Kontra Peringatan Hari Santri
Selain yang mendukung atau memandang perlu adanya peringatan hari santri, sebenarnya ada juga yang berpendapat bahwa hari santri tidak perlu di peringati.
Pandangan yang kontra atau memandang tidak perlu adanya peringatan Hari Santri Nasional umumnya berargumen bahwa penetapan hari tersebut berpotensi menimbulkan perpecahan, mengabaikan kelompok lain, dan maknanya sudah terwakili dalam peringatan nasional lainnya.
Berikut adalah uraian atau pandangan yang kontra terhadap Hari Santri Nasional:
1. Berpotensi Menimbulkan Polarisasi dan Disharmoni Umat
Kritik utama dari beberapa organisasi dan tokoh, terutama dari Muhammadiyah, adalah bahwa penetapan Hari Santri berpotensi mengukuhkan dikotomi "santri" dan "non-santri" atau "abangan" di kalangan umat Islam dan masyarakat Indonesia.
Mengganggu Integrasi: Konsep "santri" sering kali dikaitkan secara kultural dan historis dengan kelompok Islam tertentu (terutama Nahdlatul Ulama/NU) dan pesantren tradisional.

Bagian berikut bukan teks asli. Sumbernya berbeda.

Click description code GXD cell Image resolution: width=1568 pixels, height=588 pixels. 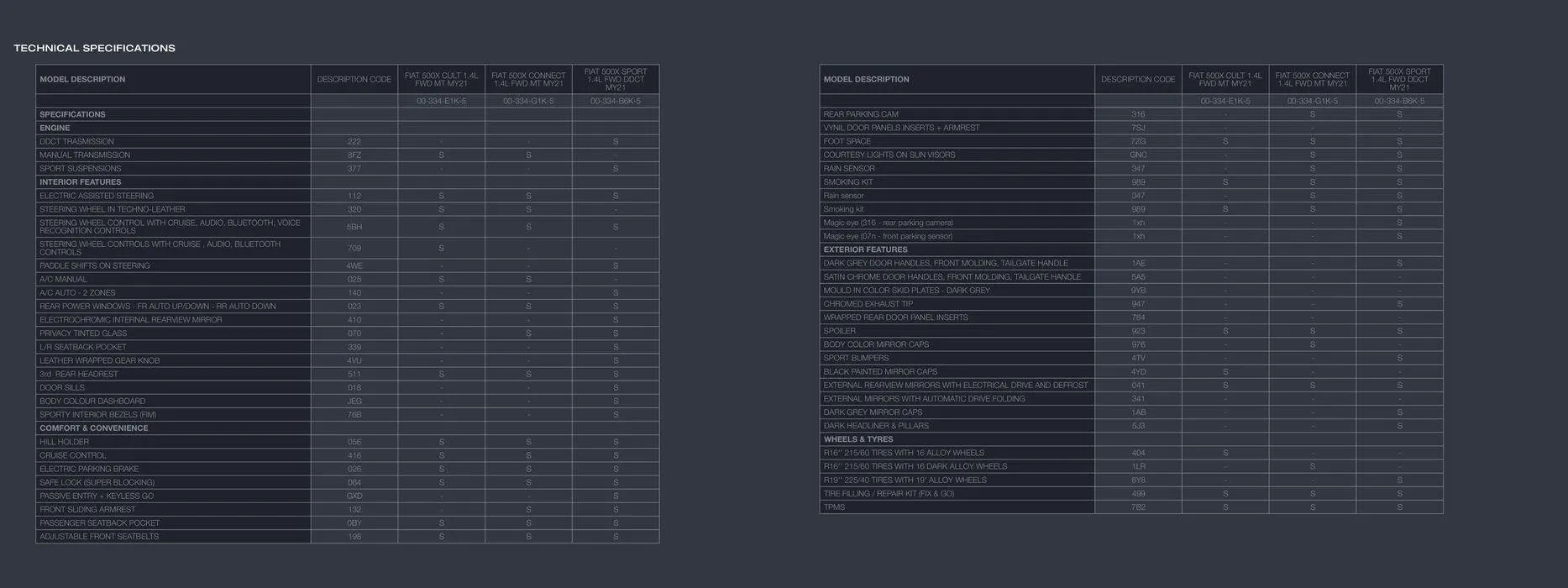pos(354,496)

Mengukuhkan kategorisasi ini dikhawatirkan dapat membuka kembali sekat-sekat sosial dan melemahkan integrasi nasional yang selama ini sudah mulai mencair.

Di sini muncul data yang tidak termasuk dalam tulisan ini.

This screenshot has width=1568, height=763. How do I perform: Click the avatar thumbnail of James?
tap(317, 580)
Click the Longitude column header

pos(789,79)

Kesan Eksklusif: Penetapan hari peringatan ini dinilai terlalu eksklusif dan seolah-olah hanya menunjuk pada satu golongan Islam saja, mengabaikan kontribusi besar ormas Islam lainnya dan lembaga pendidikan non-pesantren dalam perjuangan kemerdekaan dan pembangunan bangsa.

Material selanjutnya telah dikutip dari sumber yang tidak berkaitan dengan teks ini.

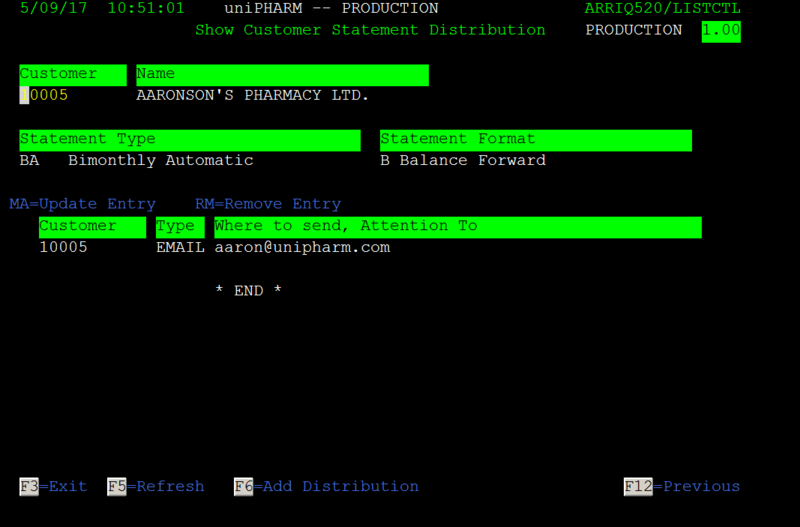The height and width of the screenshot is (527, 800).
Task: Click the option field left of row 10005
Action: click(24, 247)
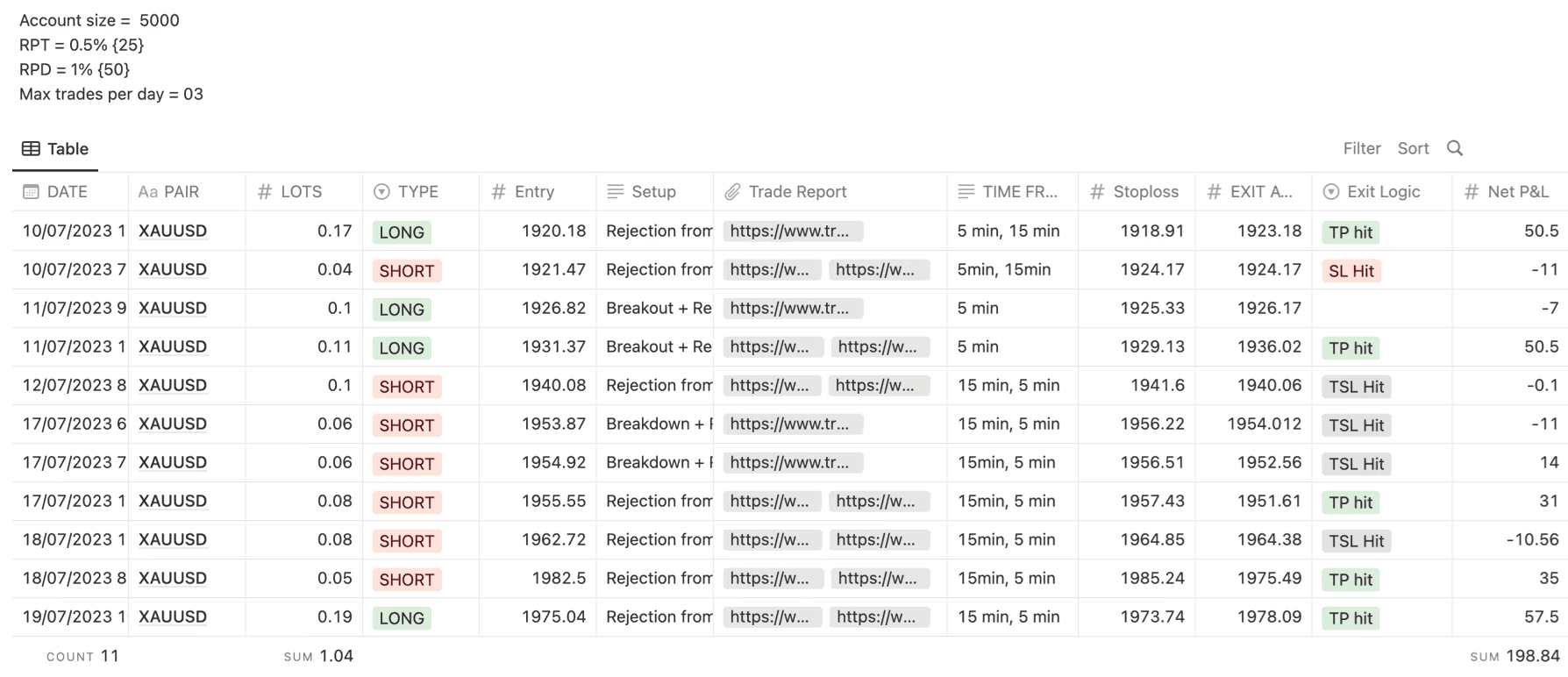Click the paperclip icon in Trade Report header
Image resolution: width=1568 pixels, height=677 pixels.
pyautogui.click(x=732, y=192)
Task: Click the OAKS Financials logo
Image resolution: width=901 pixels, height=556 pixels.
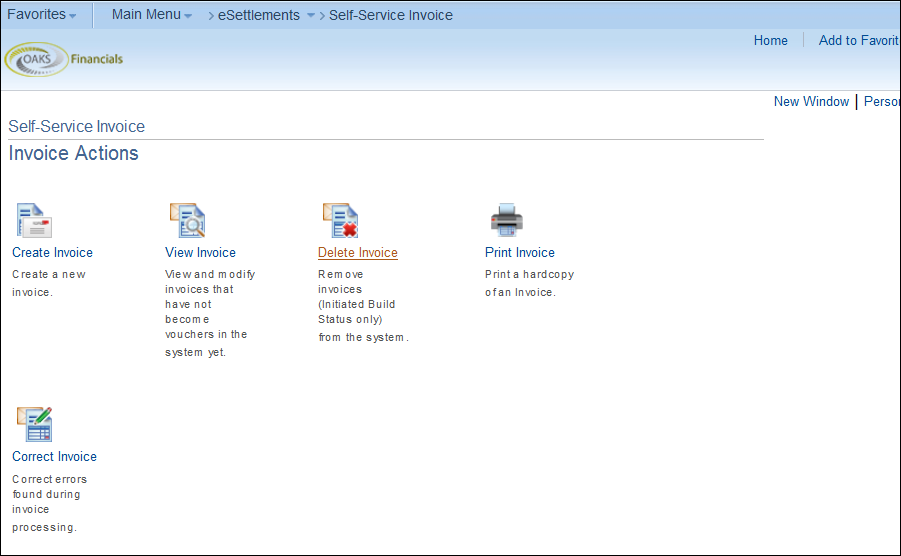Action: tap(64, 59)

2. Reduksi Makna Perjuangan dan Tumpang Tindih dengan Hari Pahlawan
Penetapan Hari Santri pada tanggal 22 Oktober didasarkan pada peristiwa Resolusi Jihad yang dikobarkan oleh KH Hasyim Asy'ari. Para pihak yang kontra melihat hal ini sebagai:
Penyempitan Sejarah: Menekankan pada Resolusi Jihad (peristiwa fisik/militer) dinilai mereduksi makna jihad yang seharusnya bersifat lebih luas (jihad iqtishadi/ekonomi, jihad 'ilmi/ilmu pengetahuan, jihad i'lami/informasi, dll.) yang telah dilakukan oleh para pahlawan Muslim selama berabad-abad, jauh sebelum 1945.
Tumpang Tindih: Jasa-jasa santri dan ulama dalam mempertahankan kemerdekaan sudah terwakili dan tercakup dalam peringatan Hari Pahlawan Nasional setiap 10 November. Daripada menciptakan hari baru, akan lebih efektif jika makna Hari Pahlawan diperkaya dengan narasi Resolusi Jihad dan peran santri di dalamnya.
3. Kekurangan Visi ke Depan dan Hanya Bersifat Seremonial
Beberapa kritik juga menyoroti aspek implementasi dan substansi dari peringatan tersebut:
Kontraproduktif: Mantan Ketua Umum PP Muhammadiyah, Din Syamsuddin, pernah menilai bahwa penetapan Hari Santri kontraproduktif karena tidak dijadikan hari libur nasional. Jika hanya diperingati melalui kegiatan kumpul-kumpul atau istigasah, dampaknya tidak akan sebesar yang diharapkan dan hanya menjadi seremonial belaka.
Kurang Relevan dengan Masa Depan: Peringatan Hari Santri dianggap "romantis ke belakang" karena hanya mengenang peristiwa masa lalu, namun kurang memiliki visi yang jelas terkait langkah strategis untuk lompatan kemajuan bangsa di masa depan. Beberapa pihak menyarankan, jika memang harus ada hari peringatan yang terkait dengan pendidikan Islam, lebih tepat jika disebut Hari Pendidikan Islam Nasional atau Hari Resolusi Jihad yang maknanya lebih universal.
4. Dimensi Politis Penetapan
Terdapat pandangan yang menilai penetapan Hari Santri sebagai langkah politis yang berakar dari janji kampanye Presiden pada Pilpres 2014, yang bertujuan untuk mengakomodasi kepentingan politik kelompok atau organisasi Islam tertentu. Hal ini dikhawatirkan dapat mencederai semangat persatuan dan keberagaman bangsa yang harus dijunjung tinggi dalam setiap kebijakan nasional.